In a 1879 work, Glaisher proves the following closed forms $$\int_{0}^{K\left(k\right)}\log\left(\text{sn}\left(z;k\right)\right)dz=-\frac{1}{4}\pi K^{\prime}\left(k\right)-\frac{1}{2}K\left(k\right)\log\left(k\right)$$ $$\int_{0}^{K\left(k\right)}\log\left(\text{cn}\left(z;k\right)\right)dz=-\frac{1}{4}\pi K^{\prime}\left(k\right)+\frac{1}{2}K\left(k\right)\log\left(\frac{k}{k^{\prime}}\right)$$ $$\int_{0}^{K\left(k\right)}\log\left(\text{dn}\left(z;k\right)\right)dz=\frac{1}{2}K\left(k\right)\log\left(k^{\prime}\right)$$ where, $\text{sn}\left(z;k\right),\,\text{cn}\left(z;k\right),\,\text{dn}\left(z;k\right)$ are the Jacobi elliptic functions, $K(k)$ is the complete elliptic integral of the first kind and, as usual, $K^{\prime}(k)=K(k^{\prime})$, where $k^{\prime}=\sqrt{1-k^{2}}.$ For the proof he use a product formula for the elliptic functions; I tried to understand what he did but the steps don't have many explanations and therefore I struggle to understand how to prove these identities.
Question 1. How we can prove the previous identities?
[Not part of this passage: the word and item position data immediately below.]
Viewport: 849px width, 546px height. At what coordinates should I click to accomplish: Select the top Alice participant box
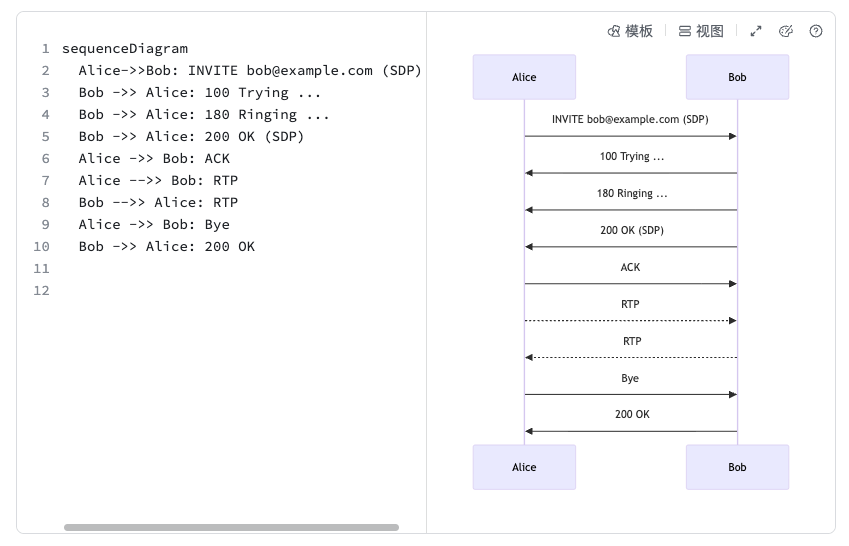[x=524, y=77]
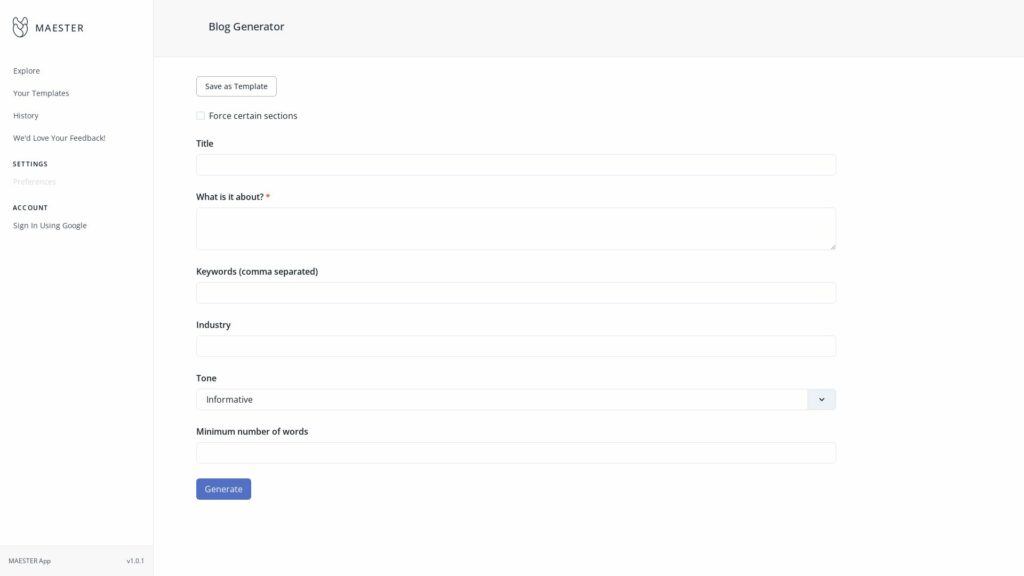This screenshot has height=576, width=1024.
Task: Click the Save as Template button
Action: (236, 86)
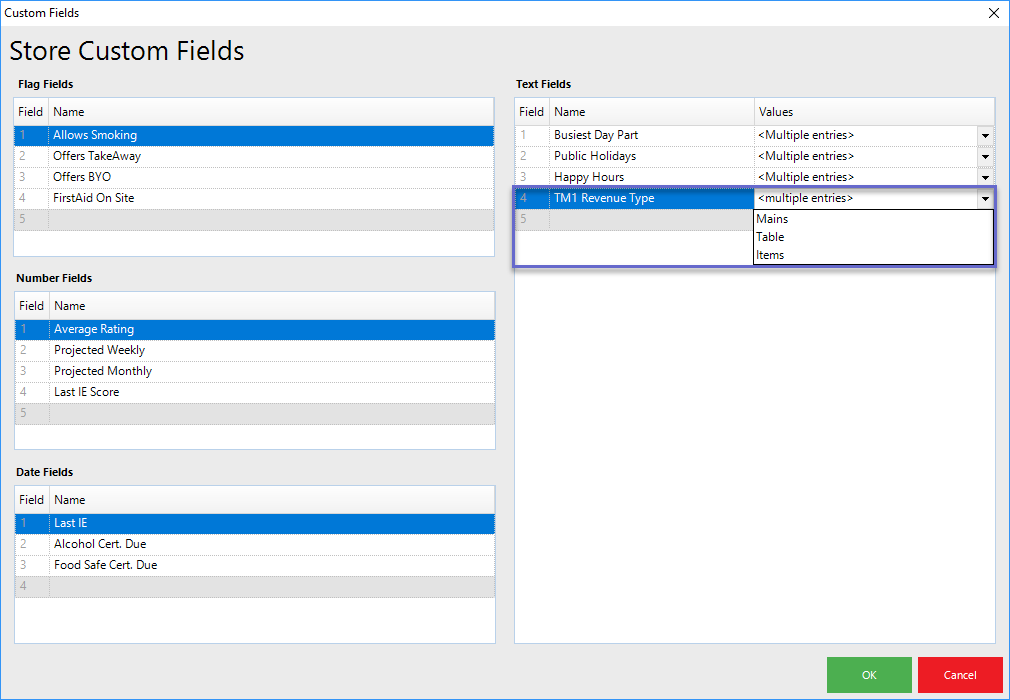Click the green OK button
The height and width of the screenshot is (700, 1010).
coord(869,675)
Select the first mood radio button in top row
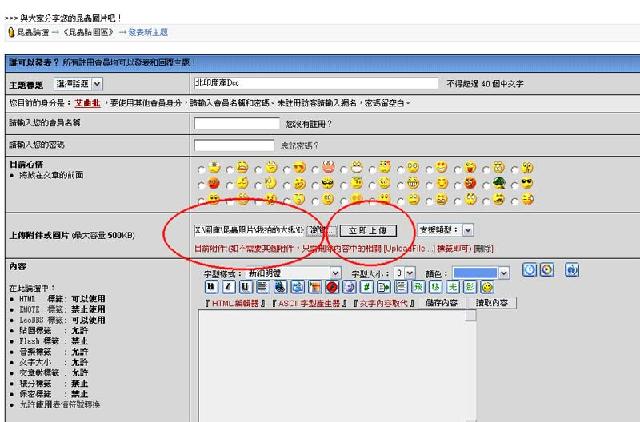Viewport: 640px width, 422px height. [203, 168]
This is the link to the paper of Glaisher: https://royalsocietypublishing.org/doi/pdf/10.1098/rspl.1879.0056
I need to understand these identities because I would like to find a closed form for the following definite integrals: $$\int_{0}^{K\left(k\right)/2}\log\left(\text{sn}\left(z;k\right)\right)dz,\,\int_{0}^{K\left(k\right)/2}\log\left(\text{cn}\left(z;k\right)\right)dz,\,\int_{0}^{K\left(k\right)/2}\log\left(\text{dn}\left(z;k\right)\right)dz\tag{1}$$
Question 2. Is it possible to evaluate in a closed form (in the sense of Glaisher) the integrals in $(1)$?
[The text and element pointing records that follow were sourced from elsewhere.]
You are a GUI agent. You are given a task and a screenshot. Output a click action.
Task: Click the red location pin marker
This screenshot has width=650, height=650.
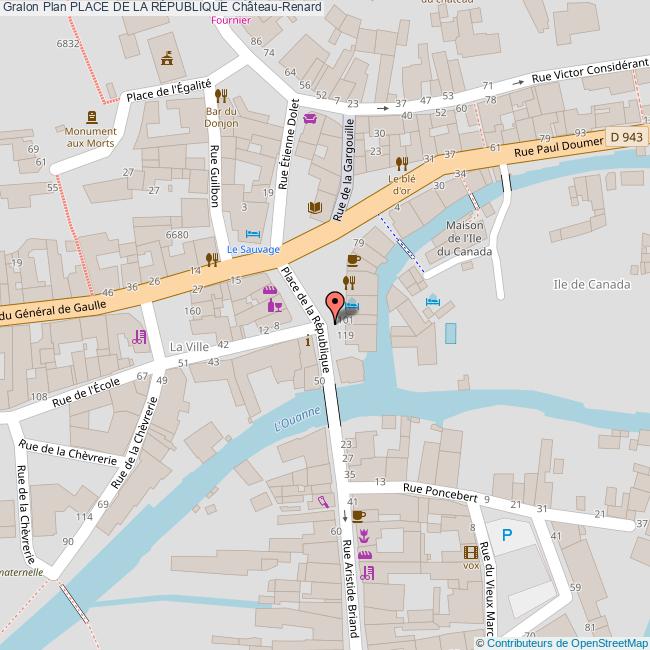335,307

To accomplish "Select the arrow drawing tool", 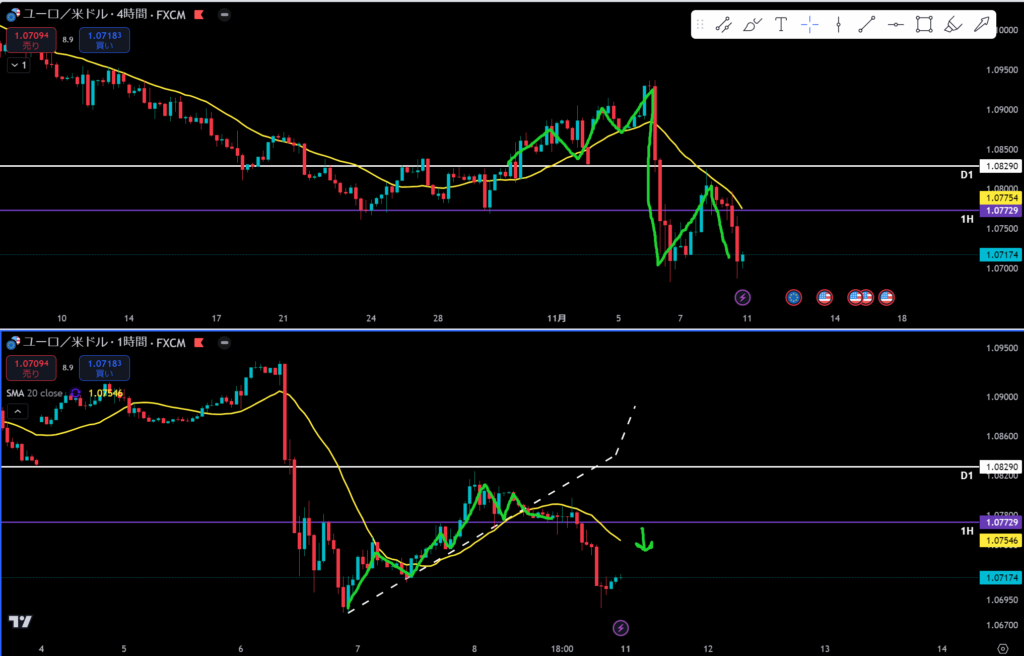I will coord(983,25).
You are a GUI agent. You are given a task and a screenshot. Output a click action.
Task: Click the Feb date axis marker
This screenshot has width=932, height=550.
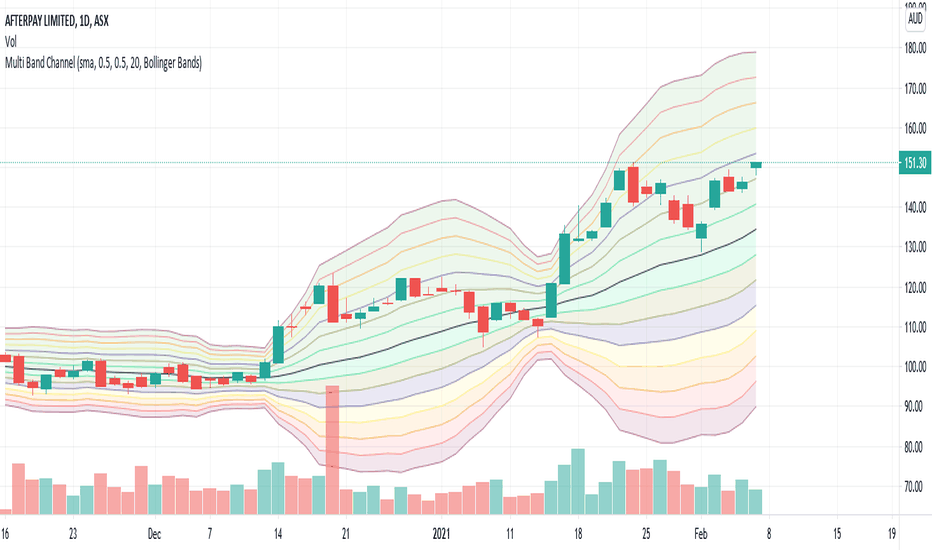point(701,533)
I tried some identites, like half argument formulas, hoping to fall back into one of the cases already considered by Glaisher but it seems that this approach does not work.
Thank you.
Best Answer
Use the infinite product expansion of Jacobi functions ($q=e^{-\pi K'/K}$):$$\tag{*}\text{sn}(\frac{2Kx}{\pi},k) = 2q^{1/4}k^{-1/2}\sin x \prod_{n=1}^\infty \frac{(1-q^{2n}e^{2ix})(1-q^{2n}e^{-2ix})}{(1-q^{2n-1}e^{2ix})(1-q^{2n-1}e^{-2ix})}$$ taking log and integrate on $x$ from $0$ to $\pi/2$. The infinite product integrates to $0$ since its Fourier expansion consists of $\cos 2mx$ only and $\int_{0}^{\pi/2} \cos 2mx dx = 0$. Therefore $$\int_0^{\pi/2} \text{sn}(\frac{2Kx}{\pi},k) dx = \frac{\pi}{2}\log(2q^{1/4}k^{-1/2}) - \frac{\pi}{2}\log 2$$ giving your first formula.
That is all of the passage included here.